Обведя взглядом застывшую стаю, Мор улыбнулась и щелкнула пальцами еще раз. Жгуты исчезли, оставив на полу слабое, жалобно поскуливающее тело волчицы. И глядя на бывшую любовницу, Кайл не испытывал ничего даже близко похожего на жалость или сочувствие. Но не смог удержаться от гордого, довольного рыка, обнимая свою ведьму за плечи и притягивая ее к себе. Наклонившись, он провел языком по набухшим кровью царапинам, оставленным чужими когтями, и мягко протянул, глянув исподлобья на своих волчат:
— Стая — это Мор, Мор — это наша стая. Думаю, знакомство можно считать успешно состоявшимся. Но если кому-то захочется обсудить мой выбор… — горящий желтым, злобный взгляд острой наждачкой прошелся по каждому из волков, присутствующих в его кабинете. — Я всегда открыт к диалогу.
Желающих, почему-то не нашлось. Стая склонила головы, подчиняясь и признавая за своим Альфой право выбирать себе в пару того, кого захочется. Кайл криво улыбнулся, шагнув в сторону выхода из кабинета и утягивая за собой несопротивляющуюся ведьму.
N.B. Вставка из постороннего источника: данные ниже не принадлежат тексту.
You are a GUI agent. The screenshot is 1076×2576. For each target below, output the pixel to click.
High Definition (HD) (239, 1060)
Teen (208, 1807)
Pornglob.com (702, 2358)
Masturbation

Бросив напоследок через плечо:
— Помогите ей. Но не больше, чем она того заслуживает.
В душе по-прежнему не было никакого намека на жалость или сочувствие к волчице. Но втягивая носом воздух, чувствуя напряжение в идущей рядом блондинке, Кайл уже предвкушал продолжение «разговора». И когда за очередным поворотом коридора, его резко толкнули к стене, впиваясь пальцами в ворот футболки, он лишь коротко хохотнул, глядя прямо в гневно сверкающие глаза Мор. С жаром и пылом ответив на властный, кусачий поцелуй своей ведьмы. Наплевав на невольных зрителей и послав к демону осторожность, забираясь пальцами под одежду, оставляя метки на шее и…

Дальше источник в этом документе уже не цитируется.